Post autor: witold »

A little boy goes to his dad and asks, „What is Politics?“
Dad says, “Well son, let me try to explain it this way I am the head of the family, so call me The President. Your mother is the administrator of the money, so we call her The Government. We are here to take care of your needs, so we will call you the People. The nanny, we will consider her The Working Class and your baby brother, we will call him The Future. Now think about that and see if it makes sense. So the little boy goes off to bed thinking about what Dad has said.
Later that night, he hears his baby brother crying, so he gets up to check on him. He finds that the baby has severely soiled his diaper. So the little boy goes to his parent’s room and finds his mother sound asleep. Not wanting to wake her, he goes to the nanny’s room finding the door locked, he peeks in the keyhole and sees his father in bed with the nanny.
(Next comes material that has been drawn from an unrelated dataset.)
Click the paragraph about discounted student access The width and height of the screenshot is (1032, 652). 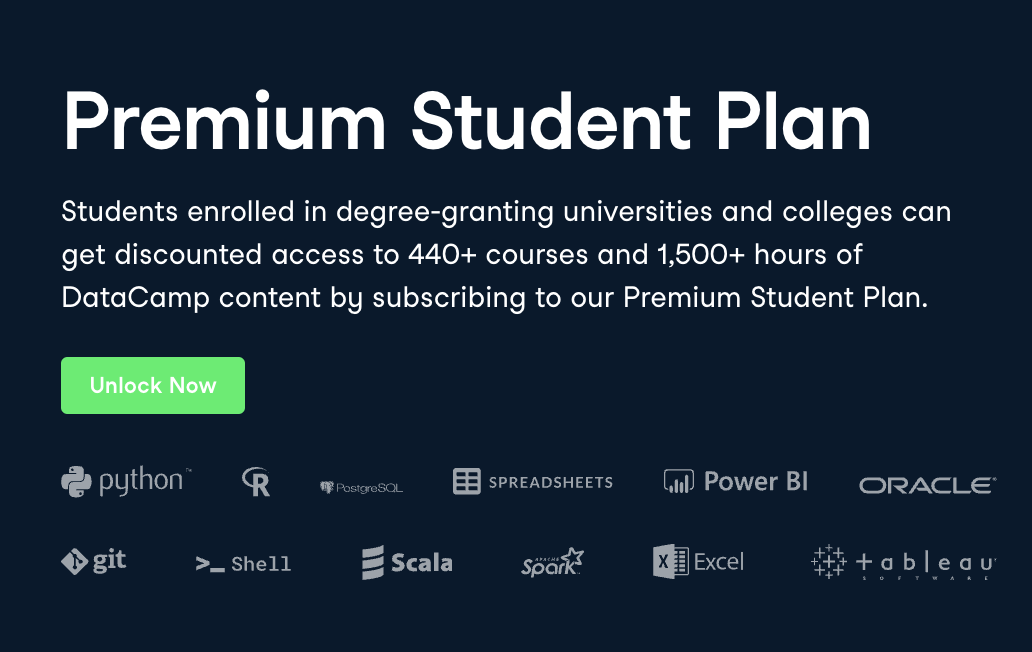506,255
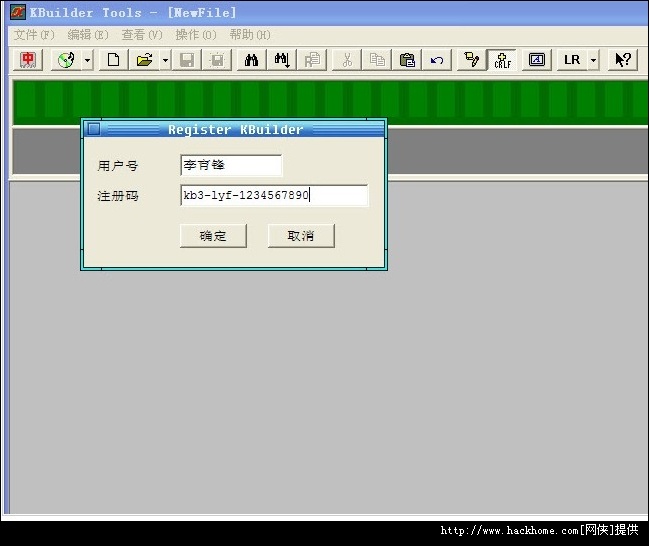
Task: Open the 文件(F) menu
Action: click(x=34, y=35)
He gives up and goes back to bad.
The next morning, the little boy say’s to his father, “Dad, I think I understand the concept of politics now.” The father says, “Great son, tell me in your own words what you think politics is all about” The little boy replies, “The President is screwing The Working Class while The Government is sound asleep The People are being ignored and The Future is in deep SHIT.”
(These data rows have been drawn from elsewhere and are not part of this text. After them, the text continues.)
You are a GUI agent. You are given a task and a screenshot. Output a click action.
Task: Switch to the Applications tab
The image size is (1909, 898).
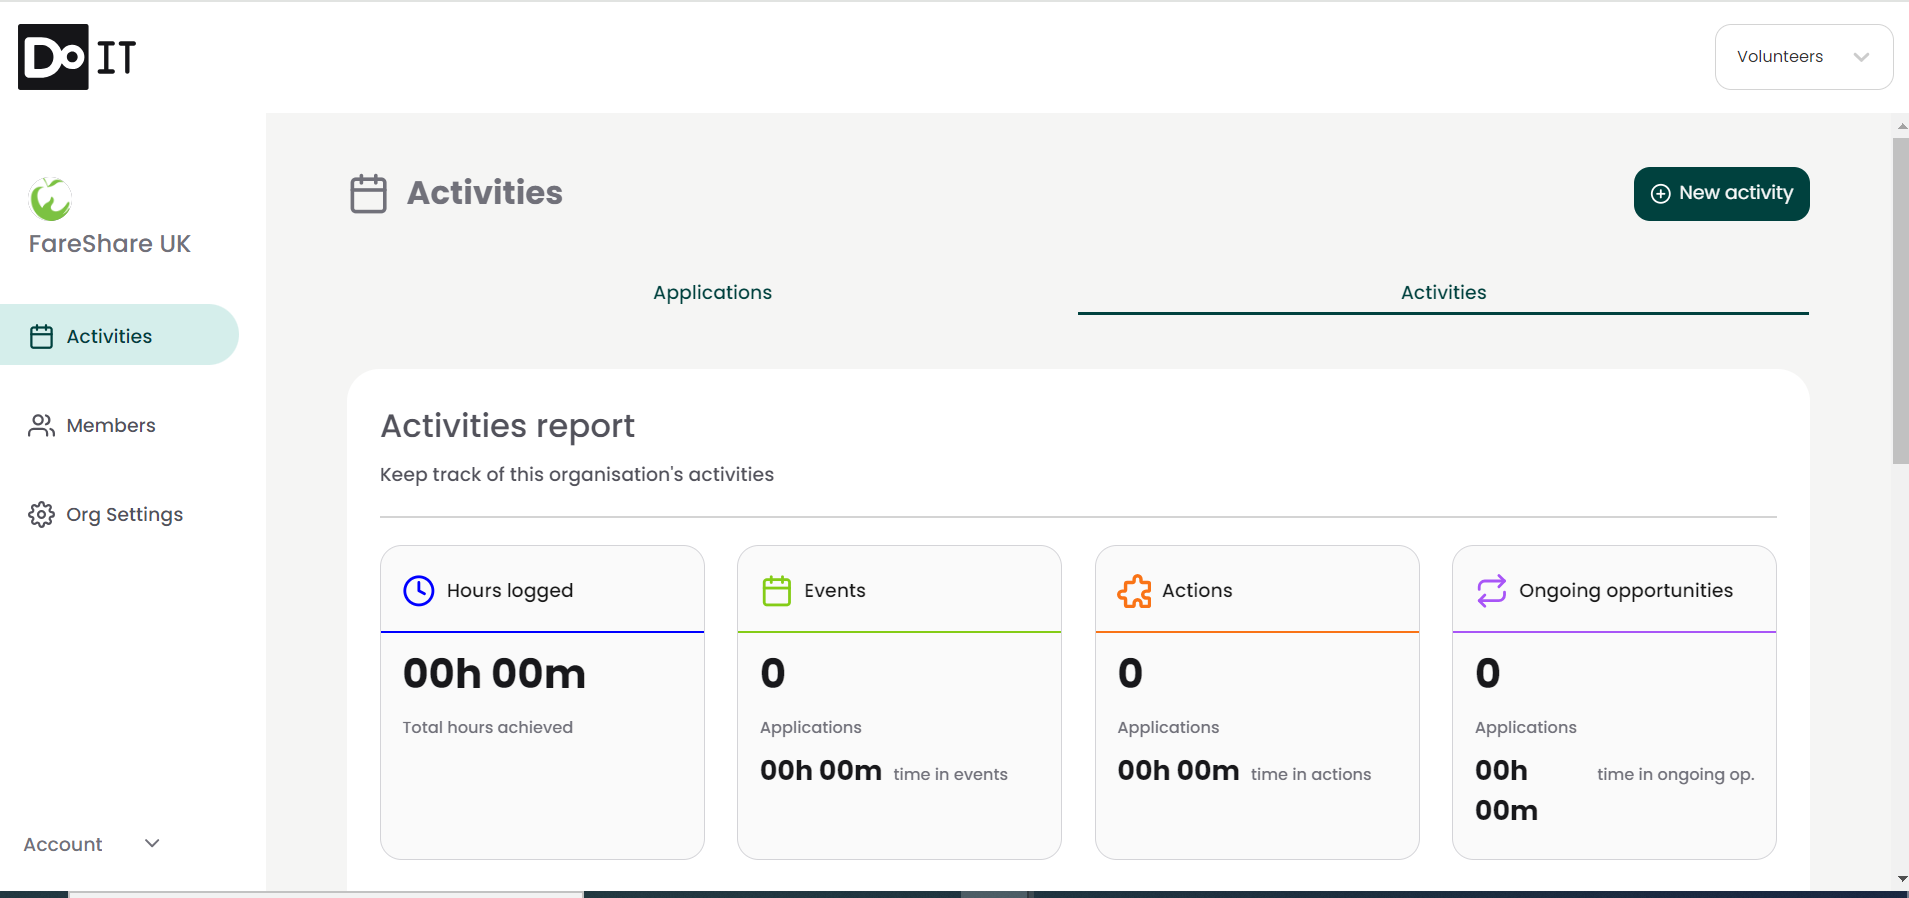(712, 293)
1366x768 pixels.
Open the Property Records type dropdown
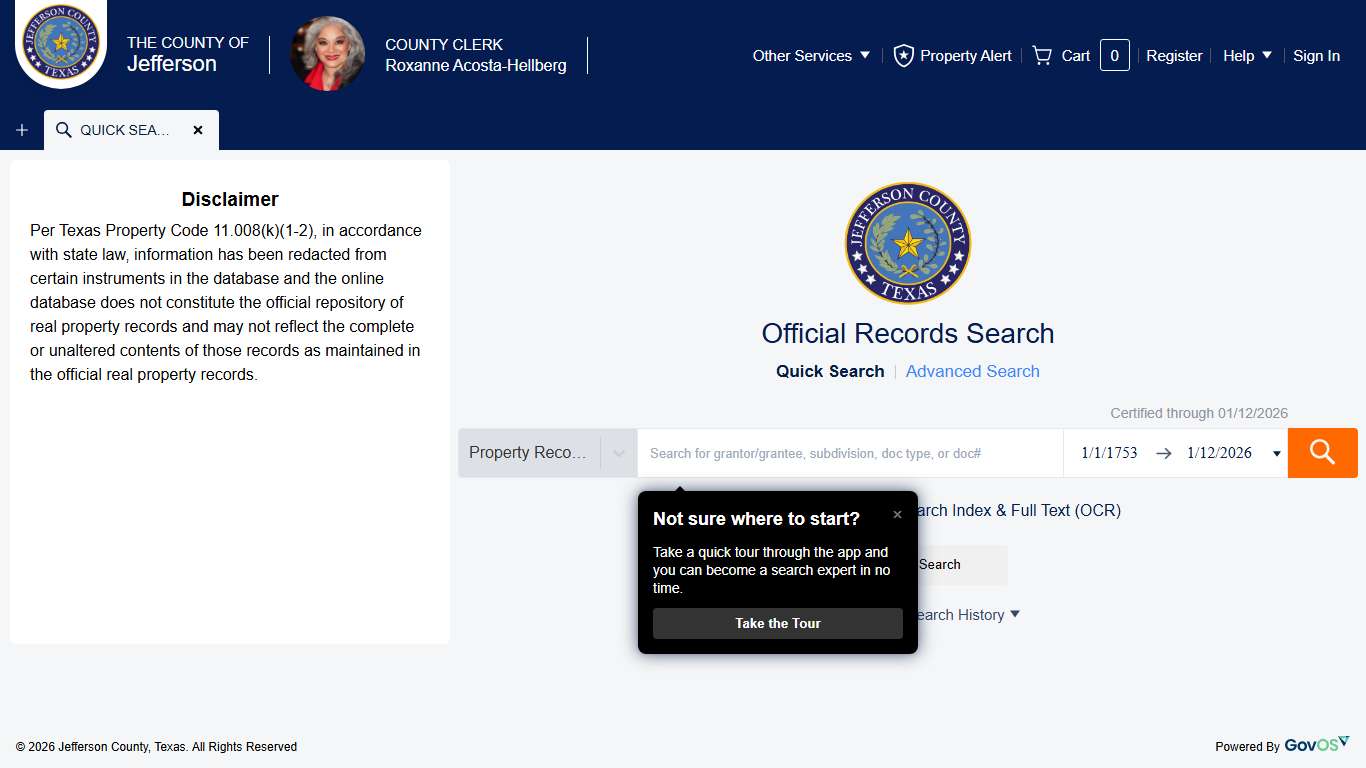[547, 453]
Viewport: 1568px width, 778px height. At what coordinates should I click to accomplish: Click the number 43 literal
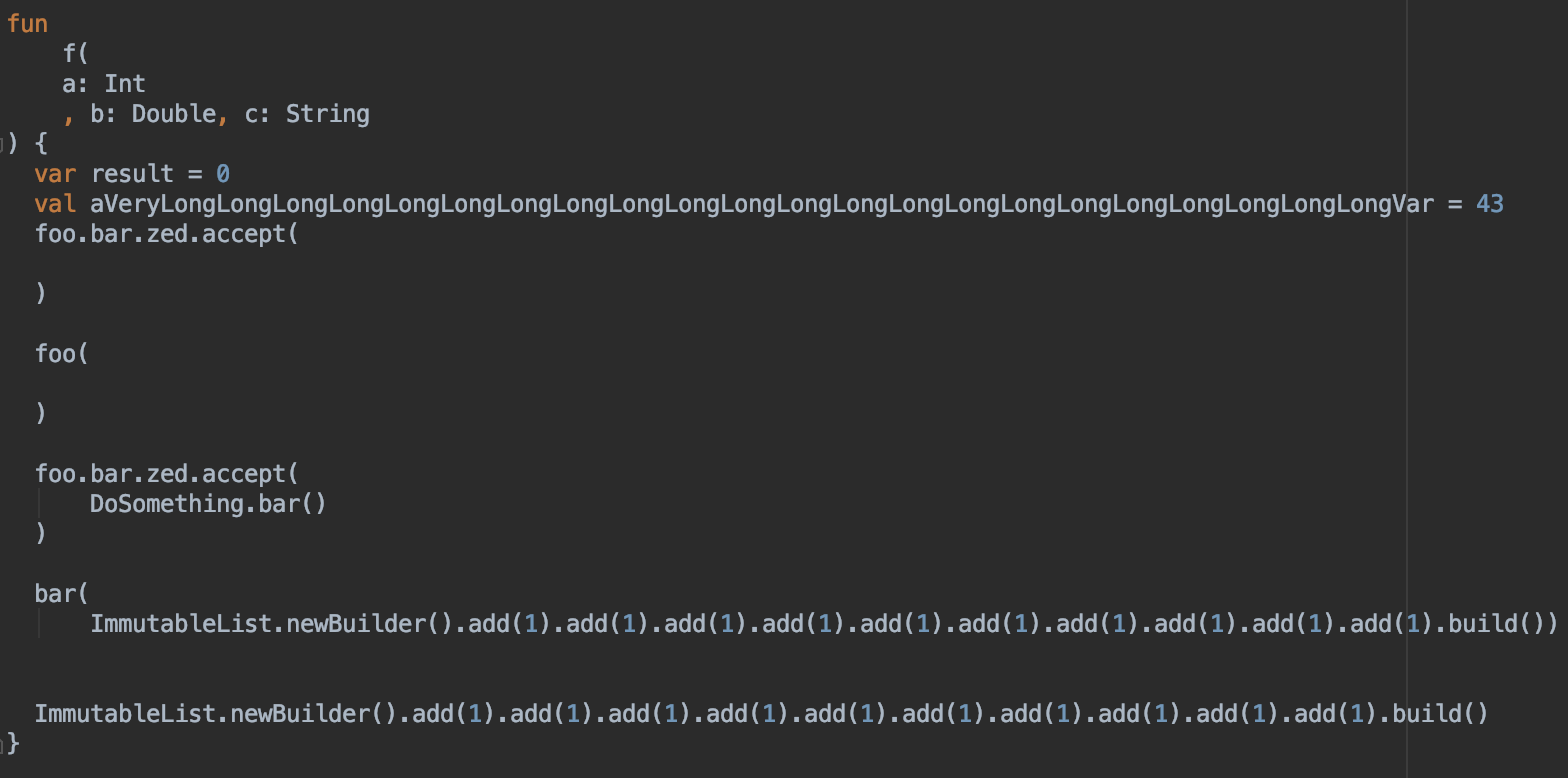[x=1489, y=204]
[ Dodano: 2005-02-11, 23:02 ]
Where is God ?
In a certain suburban neighborhood, there were two brothers, 8 and 10 years old, who were exceedingly mischievous. Whatever went wrong in the neighborhood, it turned out they had had a hand in it. Their parents were at their wits' end trying to control them. Hearing about a priest nearby who worked with delinquent boys, the mother suggested to the father that they ask the priest to talk with the boys. The father replied, "Sure, do that before I kill them!" The mother went to the priest and made her request. He agreed, but said he wanted to see the younger boy first and alone. So the mother sent him to the priest. The priest sat the boy down across a huge, impressive desk he sat behind. For about five minutes they just sat and stared at each other. Finally, the priest pointed his forefinger at the boy and asked, "Where is God?" The boy looked under the desk, in the corners of the room, all around, but said nothing. Again, louder, the priest pointed at the boy and asked, "Where is God?" Again the boy looked all around but said nothing. A third time, in a louder, firmer voice, the priest leaned far across the desk and put his forefinger almost to the boy's nose, and asked, "Where is God?" The boy panicked and ran all the way home. Finding his older brother, he dragged him upstairs to their room and into the closet, where they usually plotted their mischief. He finally said, "We are in BIIIIG trouble." The older boy asked, "What do you mean, BIIIIG trouble?" His brother replied, "God is missing and they think we did it."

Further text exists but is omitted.